A survey conducted by the Scottish financial planning firm Cornerstone Asset Management found that 77% of people believe they will be worse off in retirement than their parents or grandparents. The poll showed the disturbing disparity between where many would like to be positioned for retirement and where they believe they will be.

However, the larger issue is how workers got here and how this might be amended. A growing concern is that many lack the full understanding needed to comprehensively manage their pension, however, this knowledge is crucial when considering how it will support you later in life.

A study conducted by Finder UK found that 43% of people did not know what size a healthy pension should be. The 55% who gave an estimate thought up to £100,000 would be enough, and the majority did not believe this amount would be attainable. However, this figure is significantly less than the recommended amount for a comfortable retirement which is between £260,000 and £445,000 depending on the individual accommodation costs.

This makes the results of Cornerstones poll increasingly worrying as the amount many believe to be unattainable to them may be just a fraction of what they will realistically need.

This disillusionment may come from the lack of awareness and knowledge which the public have when considering pensions. According to Lindsay Murphy, a 21 year old Marketing Graduate working part-time with Cornerstone, this may stem from the fact much of the advertisements surrounding pensions address the elderly or those who already have a pension in place.

Lindsay stated that “you’re rarely shown how you get a pension, you just know you will eventually have one in retirement – having this knowledge could cause more people to get one sooner”.

Lindsay claimed that while her University provided a class on personal development, where they discussed mortgages, loans and money management, no one mentioned the importance of having a comprehensive pension. This may lead to the disparity we see between the amount people will require and the amount they foresee having as the education is lacking.

According to Lindsay, having a shortage of awareness to pensions, particularly in an environment where future finances are discussed, does young people a disservice. Lindsay states that “young people are less likely to seek out the information they need if no one is telling them they need it”.

Of course, this is not an issue exclusive to the younger generation seeking a pension, as even those who have been contributing to a retirement fund for years may be unaware of how much they have saved.

This is seen with Laura Jarvie, a 37 year old NHS worker, after postponing getting a pension until she was in a secure job, Laura has been making regular contributions for almost a decade.

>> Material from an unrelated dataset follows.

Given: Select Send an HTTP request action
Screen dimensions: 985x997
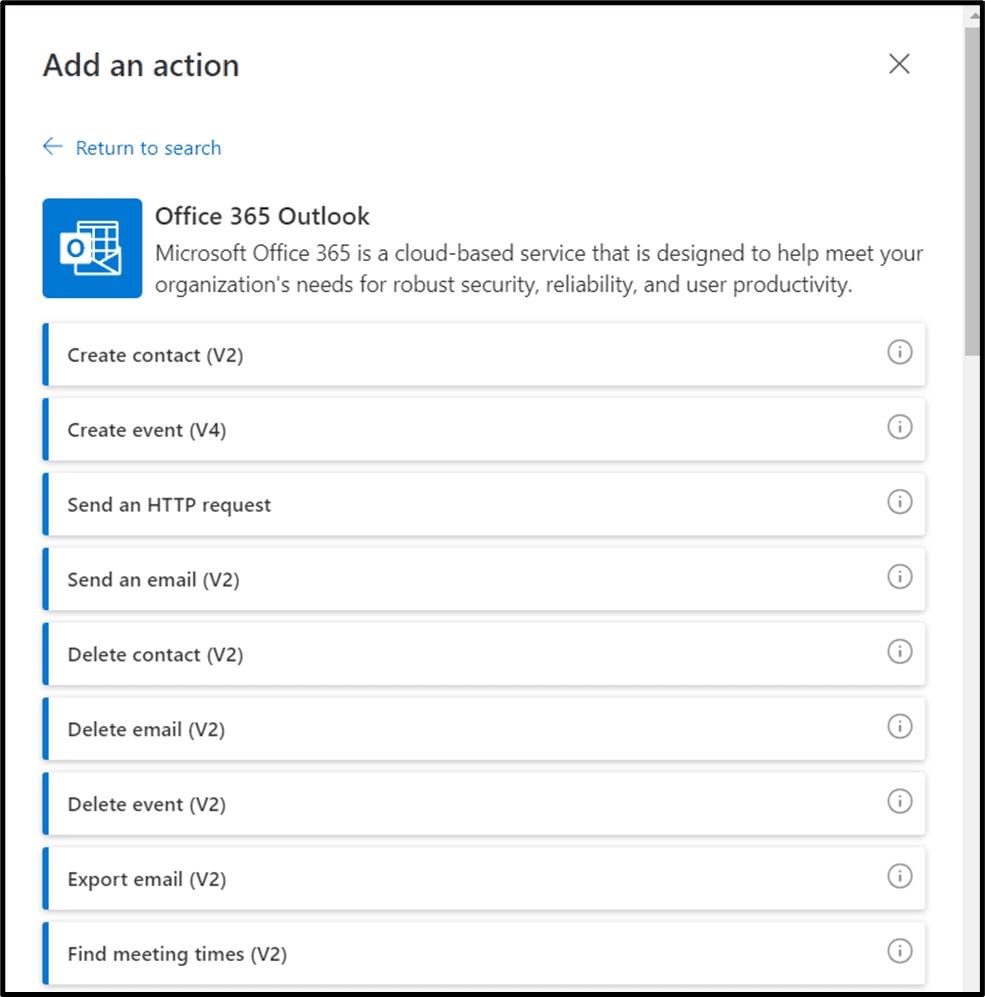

Despite contributing to two separate pensions Laura believes her lack of knowledge about her payments and the size of her pensions will cause it to “fall short” of the amount she needs.

Access to this information has been sparse for years, however, Laura believes that the introduction of Auto Enrolment has accelerated the issue. Laura commended the scheme as it “makes contributing to your pension far easier…you don’t need to think about it and it just comes off your salary”. However, she then went on to say that while the scheme allows you to have a pension with little to no fuss, it certainly doesn’t “make you want to find out more.”

In the same vein, Lindsay commented on the impact of Auto Enrolment and stated that while it offers a necessary safety net it may also “cause laziness, especially if it’s all just done for you”.

Nigel Payne, a 52 year old Senior Paraplanner at Cornerstone, discussed the importance of knowing how to manage your pension and noted that Auto Enrolment encourages the notion that “pensions should be a second thought and not something you need to worry about”.

This lack of prioritisation of pensions which the scheme encourages may be one of the factors which persuades workers to share the same worries as Laura, Lindsay and Nigel who believe will be worse off in retirement than their parents.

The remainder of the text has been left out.